> **Passage provided**
Employees and Human Capital
As of December 31, 2022, Tellurian had 171 full-time employees
worldwide. None of them are subject to collective bargaining
arrangements. The Company’s workforce is primarily located in
Houston, Texas, and we have offices in Louisiana, Washington DC,
London and Singapore. Many of our employees are originally from or
have extensive experience working in countries other than the
United States. This reflects our overall strategy of building a
natural gas business that is global in scope.
We plan to build, among other things, an LNG liquefaction facility
that we believe is one of the largest energy infrastructure
projects currently under development in the United States. Given
the inherent challenges involved in the construction of a project
of this type, in particular by a company that has limited current
operations, our human resources strategy focuses on the recruitment
and retention of employees who have already established relevant
expertise in the industry. The execution of this strategy has
resulted in us assembling what we believe to be a premier
management team in the global natural gas and LNG industry. A
related aspect of our human resources strategy is that the
compensation structure for many of our employees is weighted
towards incentive compensation that is designed to reward progress
toward the development of our business, including in particular the
financing and construction of the Driftwood Project.
Jurisdiction and Year of Formation
The Company is a Delaware corporation originally formed in 1967 and
formerly known as Magellan Petroleum Corporation.
Available Information
We file annual, quarterly and current reports, proxy statements and
other information with the SEC. Our SEC filings are available free
of charge from the SEC’s website at www.sec.gov or from our website
at www.tellurianinc.com. We also make available free of charge any
of our SEC filings by mail. For a mailed copy of a report, please
contact Tellurian Inc., Investor Relations, 1201 Louisiana Street,
Suite 3100, Houston, Texas 77002.
ITEM 1A. RISK FACTORS
Our business activities and the value of our securities are subject
to significant hazards and risks, including those described below.
If any of such events should occur, our business, financial
condition, liquidity, and/or results of operations could be
materially harmed, and holders and purchasers of our securities
could lose part or all of their investments. Our risk factors are
grouped into the following categories:
•Risks
Relating to Financial Matters;
•Risks
Relating to Our Common Stock;
•Risks
Relating to Our LNG Business;
•Risks
Relating to Our Natural Gas and Oil Operating Activities;
and
•Risks
Relating to Our Business in General.
Risks Relating to Financial Matters
Tellurian will be required to seek additional equity and/or debt
financing in the future to complete the Driftwood Project and to
grow its other operations, and may not be able to secure such
financing on acceptable terms, or at all.

> **Exercise brief**
Continue the Tellurian passage above, starting after its last sentence on seeking more financing for the Driftwood Project.

> **Raw data**
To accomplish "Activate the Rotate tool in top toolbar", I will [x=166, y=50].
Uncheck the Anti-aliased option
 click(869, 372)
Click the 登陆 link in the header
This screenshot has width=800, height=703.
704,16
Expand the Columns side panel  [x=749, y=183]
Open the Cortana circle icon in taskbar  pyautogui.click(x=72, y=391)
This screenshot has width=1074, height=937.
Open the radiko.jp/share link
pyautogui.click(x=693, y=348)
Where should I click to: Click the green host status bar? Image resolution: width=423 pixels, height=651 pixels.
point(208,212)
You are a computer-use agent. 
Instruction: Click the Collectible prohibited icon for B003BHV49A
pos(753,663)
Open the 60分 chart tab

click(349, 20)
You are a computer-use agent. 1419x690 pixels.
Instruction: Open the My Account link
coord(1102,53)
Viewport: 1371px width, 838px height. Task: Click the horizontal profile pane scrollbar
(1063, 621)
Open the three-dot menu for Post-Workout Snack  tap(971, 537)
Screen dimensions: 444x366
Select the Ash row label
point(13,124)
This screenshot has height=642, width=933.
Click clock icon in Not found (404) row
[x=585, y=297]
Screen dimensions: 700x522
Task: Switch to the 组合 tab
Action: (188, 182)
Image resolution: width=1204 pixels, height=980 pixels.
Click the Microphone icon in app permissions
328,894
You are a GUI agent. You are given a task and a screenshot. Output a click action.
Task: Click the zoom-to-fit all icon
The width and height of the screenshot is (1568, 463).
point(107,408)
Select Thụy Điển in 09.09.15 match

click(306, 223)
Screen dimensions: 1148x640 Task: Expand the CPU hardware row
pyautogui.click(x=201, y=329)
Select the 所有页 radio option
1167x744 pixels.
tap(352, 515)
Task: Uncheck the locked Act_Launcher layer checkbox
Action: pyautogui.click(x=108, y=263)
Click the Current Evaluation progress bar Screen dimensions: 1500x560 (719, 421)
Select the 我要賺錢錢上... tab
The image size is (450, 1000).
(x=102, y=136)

> **Result**
Tellurian will be unable to generate any significant revenue from
the Driftwood Project for multiple years, and expects cash flow
from its other lines of business to be modest for an extended
period as it focuses on the development and growth of these
businesses. Tellurian will, therefore, need substantial amounts of
additional financing to execute its business plan and to repay its
indebtedness when necessary. There can be no assurance that
Tellurian will be able to raise sufficient capital on acceptable
terms, or at all. Tellurian’s ability to raise financing, and the
terms of that financing, will depend to a significant extent on
factors outside of its control such as global market
conditions.
Interest rates rose significantly in 2022 in response to
inflationary pressures in the U.S. and world economies, and rising
interest rates generally make financing more difficult to obtain as
well as more expensive.
If adequate financing is not available on satisfactory terms or at
all, Tellurian may be required to delay, scale back or cancel the
development of business opportunities, and this could adversely
affect its operations and financial condition to a significant
extent. Tellurian intends to pursue a variety of potential
financing transactions, including project finance transactions and
sales of equity and debt securities. We do not know whether, and to
what extent, potential sources of financing will find the terms we
propose acceptable. In addition, potential sources of financing may
conclude that the terms of our commercial agreements for the sale
of LNG are not attractive enough to justify an
investment.
Debt or preferred equity financing, if obtained, may involve
agreements that include liens or restrictions on Tellurian’s assets
and covenants limiting or restricting our ability to take specific
actions, such as paying dividends or making distributions,
incurring additional debt, acquiring or disposing of assets and
increasing expenses. Debt financing would also be required to be
repaid regardless of Tellurian’s operating results. Obtaining
financing through additional issuances of common stock or other
equity securities would impose fewer restrictions on our future
operations but would be dilutive to the interests of existing
stockholders.
We have a limited operating history and expect to incur losses for
a significant period of time.
We have a limited operating history. Although Tellurian’s current
directors, managers and officers have prior professional and
industry experience, our business is in an early stage of
development. Accordingly, the prior history, track record and
historical financial information you may use to evaluate our
prospects are limited.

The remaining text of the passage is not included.